Methods: These experiments used pentobarbital-anesthetized, male Sprague-Dawley rats that received an infusion of either 100 microL autologous whole blood (ICH), FeCl(2), or thrombin into the right basal ganglia. The rats were humanely killed 24 hours later. There were 4 sets of experiments. In the first, the dose-dependent effects of edaravone on ICH-induced brain injury were examined by measuring brain edema and neurologic deficits. In the second set, apurinic/apyrimidinic abasic sites and 8-hydroxyl-2'-deoxyguanosine, which are hallmarks of DNA oxidation, were investigated after treatment for ICH. In the third, the effect of delayed treatment with edaravone on ICH-induced injury was determined, whereas the fourth examined the effects of edaravone on iron- and thrombin-induced brain injury.

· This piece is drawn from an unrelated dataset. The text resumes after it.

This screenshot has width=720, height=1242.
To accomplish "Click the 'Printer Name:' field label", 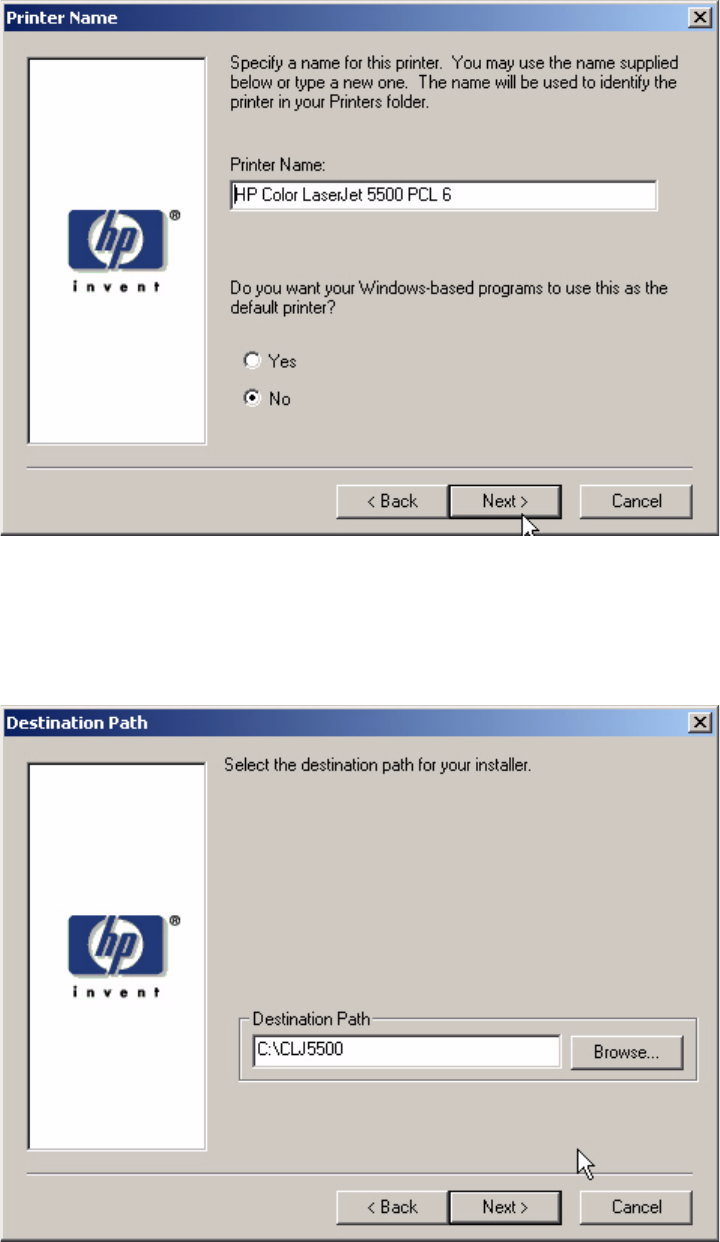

Results: Systemic administration of edaravone immediately or 2 hours after ICH reduced brain water content 24 hours after ICH compared with vehicle (P<0.05). Edaravone treatment immediately or 2 hours after ICH also ameliorated neurologic deficits (P<0.05). Edaravone also attenuated ICH-induced changes in apurinic/apyrimidinic abasic sites and 8-hydroxyl-2'-deoxyguanosine and reduced iron- and thrombin-induced brain injury.
Conclusions: Edaravone attenuates ICH-induced brain edema, neurologic deficits, and oxidative injury. It also reduces iron- and thrombin-induced brain injury. These results suggest that edaravone is a potential therapeutic agent for ICH.